(Exercise passage)

Sgt. Steve Hinkle, Bristol dispatcher among first responders honored in Nashville on 9/11 anniversary

Tennessee

NASHVILLE, Tenn. (WKRN/WJHL) – On this anniversary of 9/11, the heroism and sacrifice of Tennessee first responders was honored in Nashville on Wednesday.

Among them was Bristol Police Department dispatcher Jessica Donihe, who helped police officers locate a woman in distress by persistently calling the woman’s cell phone after the first call lost connection. The woman had hanged herself, but officers arrived in time to cut her free and get medical attention for her, saving her life.

Another first responder honored was the Tennessee Bureau of Investigation (TBI) case agent in charge of one of the state’s worst mass murders when eight people were killed last April in Sumner County.

“I am accepting this for our agency because there were a lot of people out there that day,” said agent Andrew Graves after the ceremony at Tennessee’s Executive Residence.

Graves added the award is also “for the people who continue to work (on the case).”

In an even more somber part of the ceremony, family members of Tennessee law enforcement officers who died on duty received what is called the state’s Three Star Award.

(Extracted entries)
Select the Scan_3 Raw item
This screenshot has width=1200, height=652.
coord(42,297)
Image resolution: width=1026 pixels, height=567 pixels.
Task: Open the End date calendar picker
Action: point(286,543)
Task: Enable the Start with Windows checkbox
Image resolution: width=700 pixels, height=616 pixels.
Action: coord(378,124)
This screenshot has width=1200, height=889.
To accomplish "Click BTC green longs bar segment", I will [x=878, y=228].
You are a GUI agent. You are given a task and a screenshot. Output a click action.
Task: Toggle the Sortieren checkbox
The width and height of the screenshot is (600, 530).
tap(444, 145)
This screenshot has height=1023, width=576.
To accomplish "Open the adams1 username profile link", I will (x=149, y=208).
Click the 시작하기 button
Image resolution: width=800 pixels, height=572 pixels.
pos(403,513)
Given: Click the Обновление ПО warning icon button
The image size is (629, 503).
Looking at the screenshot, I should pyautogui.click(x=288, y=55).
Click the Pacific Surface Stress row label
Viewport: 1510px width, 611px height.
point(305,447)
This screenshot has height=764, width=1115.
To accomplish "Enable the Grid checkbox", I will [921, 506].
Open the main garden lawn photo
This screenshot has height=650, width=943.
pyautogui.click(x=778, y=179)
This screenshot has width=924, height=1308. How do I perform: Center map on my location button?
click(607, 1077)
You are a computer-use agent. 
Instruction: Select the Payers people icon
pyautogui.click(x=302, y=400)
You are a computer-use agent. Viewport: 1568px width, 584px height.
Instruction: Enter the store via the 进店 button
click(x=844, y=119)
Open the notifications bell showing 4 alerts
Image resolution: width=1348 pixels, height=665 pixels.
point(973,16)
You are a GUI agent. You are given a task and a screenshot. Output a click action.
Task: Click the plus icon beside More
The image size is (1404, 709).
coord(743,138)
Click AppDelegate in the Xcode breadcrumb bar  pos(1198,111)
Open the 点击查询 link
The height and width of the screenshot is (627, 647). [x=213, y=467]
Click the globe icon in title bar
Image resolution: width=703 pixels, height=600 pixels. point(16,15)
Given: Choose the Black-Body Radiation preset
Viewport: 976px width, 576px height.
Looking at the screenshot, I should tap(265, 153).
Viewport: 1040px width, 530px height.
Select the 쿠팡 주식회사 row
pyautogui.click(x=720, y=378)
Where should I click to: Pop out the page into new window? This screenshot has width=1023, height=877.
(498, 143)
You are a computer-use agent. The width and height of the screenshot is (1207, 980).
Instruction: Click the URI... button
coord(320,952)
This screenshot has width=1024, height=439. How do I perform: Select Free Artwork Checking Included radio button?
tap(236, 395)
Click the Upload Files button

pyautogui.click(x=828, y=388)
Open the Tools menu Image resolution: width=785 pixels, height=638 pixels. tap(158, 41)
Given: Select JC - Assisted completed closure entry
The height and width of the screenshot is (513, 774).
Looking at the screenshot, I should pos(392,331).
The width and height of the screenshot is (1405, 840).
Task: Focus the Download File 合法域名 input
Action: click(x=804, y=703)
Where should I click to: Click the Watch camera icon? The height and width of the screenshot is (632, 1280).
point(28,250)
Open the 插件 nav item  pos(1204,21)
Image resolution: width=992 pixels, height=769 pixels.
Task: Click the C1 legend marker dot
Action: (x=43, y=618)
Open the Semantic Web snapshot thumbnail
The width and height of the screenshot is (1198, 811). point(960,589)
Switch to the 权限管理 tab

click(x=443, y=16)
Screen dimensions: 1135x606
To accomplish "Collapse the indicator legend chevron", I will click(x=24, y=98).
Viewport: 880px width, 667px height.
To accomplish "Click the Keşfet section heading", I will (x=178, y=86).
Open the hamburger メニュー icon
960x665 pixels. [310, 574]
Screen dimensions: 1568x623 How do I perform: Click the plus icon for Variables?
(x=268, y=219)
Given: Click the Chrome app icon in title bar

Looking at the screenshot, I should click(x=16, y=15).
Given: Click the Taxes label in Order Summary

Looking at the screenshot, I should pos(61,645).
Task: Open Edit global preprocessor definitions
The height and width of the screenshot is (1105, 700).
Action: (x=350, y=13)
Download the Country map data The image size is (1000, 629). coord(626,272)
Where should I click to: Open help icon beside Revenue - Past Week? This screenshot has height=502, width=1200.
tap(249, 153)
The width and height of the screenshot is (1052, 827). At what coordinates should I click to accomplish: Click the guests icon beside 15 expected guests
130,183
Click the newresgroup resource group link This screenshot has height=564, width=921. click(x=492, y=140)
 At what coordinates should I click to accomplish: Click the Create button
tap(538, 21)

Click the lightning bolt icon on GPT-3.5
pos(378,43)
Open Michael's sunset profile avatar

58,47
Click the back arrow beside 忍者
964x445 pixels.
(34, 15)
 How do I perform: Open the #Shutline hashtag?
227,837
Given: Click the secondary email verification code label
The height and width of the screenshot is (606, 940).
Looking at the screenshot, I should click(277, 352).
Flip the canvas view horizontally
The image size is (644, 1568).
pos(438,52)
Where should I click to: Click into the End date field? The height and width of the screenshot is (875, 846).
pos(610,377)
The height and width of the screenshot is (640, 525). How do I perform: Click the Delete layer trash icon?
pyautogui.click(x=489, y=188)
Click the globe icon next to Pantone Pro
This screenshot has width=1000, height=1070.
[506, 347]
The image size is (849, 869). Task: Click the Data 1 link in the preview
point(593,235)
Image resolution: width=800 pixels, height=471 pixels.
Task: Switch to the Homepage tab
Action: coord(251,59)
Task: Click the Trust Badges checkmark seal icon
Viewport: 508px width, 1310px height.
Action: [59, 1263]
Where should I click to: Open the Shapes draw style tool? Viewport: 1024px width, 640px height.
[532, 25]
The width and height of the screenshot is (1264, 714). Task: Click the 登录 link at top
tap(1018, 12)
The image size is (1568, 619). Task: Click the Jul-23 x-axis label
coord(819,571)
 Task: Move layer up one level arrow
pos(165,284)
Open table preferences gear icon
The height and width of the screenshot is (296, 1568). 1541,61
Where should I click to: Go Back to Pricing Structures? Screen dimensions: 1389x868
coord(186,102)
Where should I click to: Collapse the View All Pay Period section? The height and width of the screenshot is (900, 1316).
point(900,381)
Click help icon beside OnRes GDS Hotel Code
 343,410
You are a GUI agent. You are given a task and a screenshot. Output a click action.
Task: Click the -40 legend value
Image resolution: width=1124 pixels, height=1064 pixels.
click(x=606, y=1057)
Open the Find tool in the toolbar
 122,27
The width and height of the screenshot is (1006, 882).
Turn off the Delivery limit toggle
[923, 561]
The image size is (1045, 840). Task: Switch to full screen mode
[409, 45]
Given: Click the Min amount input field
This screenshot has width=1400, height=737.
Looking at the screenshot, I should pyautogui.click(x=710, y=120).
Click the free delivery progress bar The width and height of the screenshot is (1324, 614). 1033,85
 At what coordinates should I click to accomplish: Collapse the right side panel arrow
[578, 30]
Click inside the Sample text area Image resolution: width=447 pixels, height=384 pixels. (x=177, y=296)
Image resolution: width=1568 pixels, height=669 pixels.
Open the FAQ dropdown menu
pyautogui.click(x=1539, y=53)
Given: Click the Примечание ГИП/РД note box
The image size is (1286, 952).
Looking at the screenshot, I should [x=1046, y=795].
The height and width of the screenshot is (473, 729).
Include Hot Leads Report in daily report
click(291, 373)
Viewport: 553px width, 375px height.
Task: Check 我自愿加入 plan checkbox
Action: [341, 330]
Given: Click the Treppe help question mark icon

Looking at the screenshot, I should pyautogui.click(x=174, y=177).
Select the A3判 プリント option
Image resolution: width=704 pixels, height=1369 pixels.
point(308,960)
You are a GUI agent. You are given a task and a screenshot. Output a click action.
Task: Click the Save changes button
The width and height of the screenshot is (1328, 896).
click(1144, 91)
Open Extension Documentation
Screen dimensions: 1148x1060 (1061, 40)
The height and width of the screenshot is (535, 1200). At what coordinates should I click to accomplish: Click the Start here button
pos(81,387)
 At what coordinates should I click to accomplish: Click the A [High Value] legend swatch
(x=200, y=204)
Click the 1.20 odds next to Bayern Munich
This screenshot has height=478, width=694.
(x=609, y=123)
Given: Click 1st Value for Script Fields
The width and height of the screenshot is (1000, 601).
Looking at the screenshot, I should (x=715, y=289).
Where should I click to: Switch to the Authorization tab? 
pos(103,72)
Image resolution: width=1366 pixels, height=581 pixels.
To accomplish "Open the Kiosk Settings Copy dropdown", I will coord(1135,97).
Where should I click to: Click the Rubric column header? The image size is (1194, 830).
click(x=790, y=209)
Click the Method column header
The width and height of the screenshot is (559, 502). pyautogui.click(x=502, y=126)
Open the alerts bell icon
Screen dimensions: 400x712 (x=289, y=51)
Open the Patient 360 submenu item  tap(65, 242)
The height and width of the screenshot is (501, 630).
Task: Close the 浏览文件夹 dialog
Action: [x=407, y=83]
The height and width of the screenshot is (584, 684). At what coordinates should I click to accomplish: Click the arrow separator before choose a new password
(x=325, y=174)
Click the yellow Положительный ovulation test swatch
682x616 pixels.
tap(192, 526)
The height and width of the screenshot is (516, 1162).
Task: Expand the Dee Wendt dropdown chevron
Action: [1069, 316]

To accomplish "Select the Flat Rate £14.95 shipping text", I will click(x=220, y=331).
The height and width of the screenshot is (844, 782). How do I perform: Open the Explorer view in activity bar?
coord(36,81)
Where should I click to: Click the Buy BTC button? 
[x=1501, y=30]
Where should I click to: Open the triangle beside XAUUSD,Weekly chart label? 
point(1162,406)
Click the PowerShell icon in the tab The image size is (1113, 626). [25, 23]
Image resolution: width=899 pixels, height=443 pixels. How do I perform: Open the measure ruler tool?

(What to work on)
(1) In the article on first responders honored in Nashville, what did dispatcher Jessica Donihe do to help officers find the woman in distress?
(2) Carry on the article on first responders honored in Nashville from its last sentence.
The items have nothing to do with what comes next.

(Answers per task)
(1) She kept calling the woman's cell phone after the first call lost connection.

(2)
Among them was Sgt. Steve Hinkle of the Sullivan County Sheriff’s Office who was shot on February 23 while attempting to conduct a welfare check at a Blountville residence. He died three days later.

STEVE HINKLE pic_1551306569554.png.jpg
Sgt. Steve Hinkle

Another honor went to the mother of Nashville police officer John R. Anderson, who died on July 4 while on his way to assist another officer.

“Its an ongoing loss that we feel every day,” said Officer Anderson’s step-father Danny Hein. “But being part of a community like this where there are sacrifices every day being made here and across the nation–makes it somewhat tolerable.”

In all five members of Tennessee law enforcement were given the Three Star award posthumously.

24 other first responders were honored for their heroism.

The idea of the first responders’ ceremony came from a bill sponsored by Knoxville state lawmaker Becky Massey.